Gündelik hayatımızda sık sık “algı” kelimesini duyarız. “Algı yönetimi”, “algısı farklı”, “algılama biçimi” gibi ifadeler neredeyse hayatımızın bir parçası oldu. Peki, bu kavramlar aslında ne anlama geliyor?

Öncelikle algılama, insanın çevresinden gelen bilgileri duyuları aracılığıyla alması ve bunları anlamlandırmasıdır. Yani gözümüz bir görüntüyü görür, kulağımız bir sesi duyar, beynimiz bu bilgileri işler ve ona bir anlam yükler. Algılama, tamamen bireysel bir süreçtir çünkü herkes gördüğünü ya da duyduğunu aynı şekilde yorumlamaz.

Algı ise bu yorumlama sürecinin sonucudur. Yani çevremizden gelen verileri nasıl anladığımızın, nasıl şekillendirdiğimizin adıdır. Basitçe söylemek gerekirse: Algılama bir süreçtir, algı ise bu sürecin ortaya çıkardığı sonuçtur.

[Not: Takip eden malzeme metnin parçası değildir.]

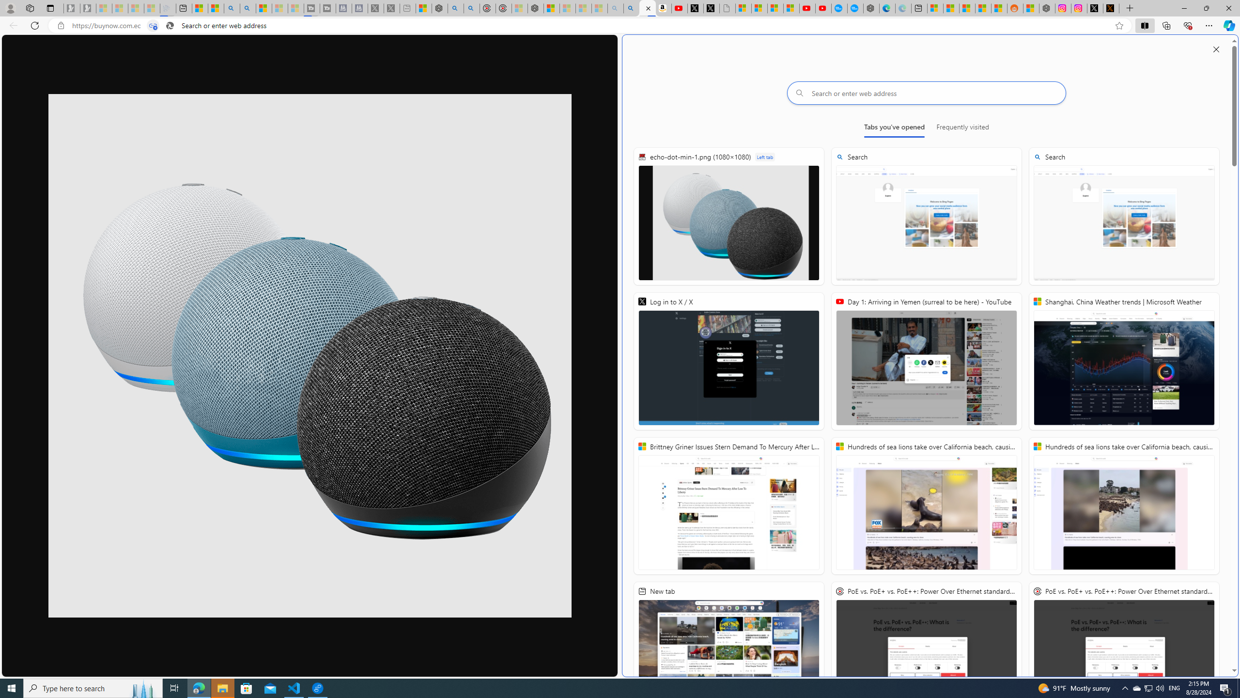 Image resolution: width=1240 pixels, height=698 pixels. Describe the element at coordinates (590, 26) in the screenshot. I see `'Address and search bar'` at that location.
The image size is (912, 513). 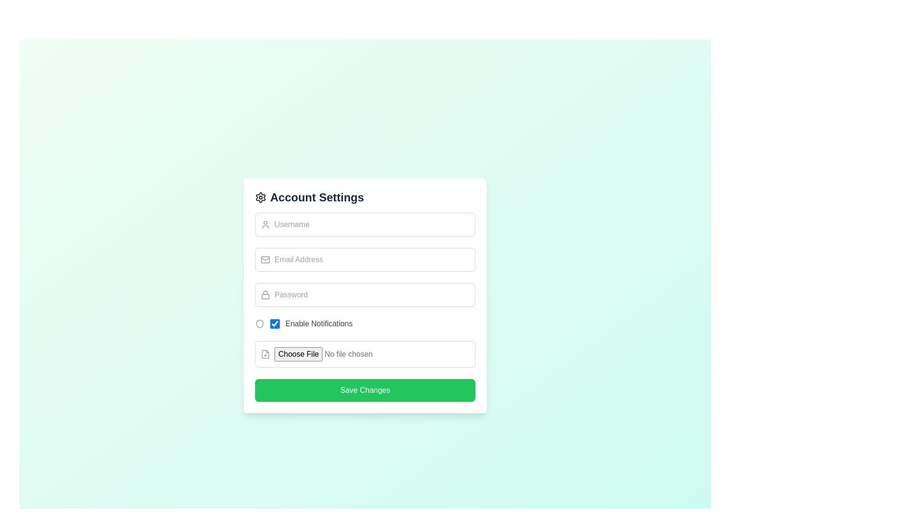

Bunu gündelik bir örnekle açıklayalım. Diyelim ki gökyüzünde kara bulutlar var. Kimisi bu manzarayı “yağmur geliyor, bereket olacak” diye yorumlar. Kimisi ise “eyvah, dışarı çıkarsam ıslanırım” diye düşünür. Oysa gördükleri şey aynı: kara bulutlar. Ama algıları farklıdır. Çünkü kişisel deneyimler, beklentiler ve duygular algıyı şekillendirir.

İşte tam da bu yüzden algı kavramı, iletişim dünyasında çok önemlidir. Halkla ilişkilerden medyaya kadar birçok alanda mesajların nasıl algılanacağı üzerine çalışmalar yapılır. Çünkü verilen mesaj kadar, o mesajın nasıl algılandığı da sonuçları belirler.

Sonuç olarak; algılama, bilgiyi duyularla alma ve işleme sürecidir; algı ise bu sürecin bireyde bıraktığı izlenimdir. Hepimizin dünyayı farklı görmesinin, aynı olaylara farklı tepkiler vermesinin sebebi de budur.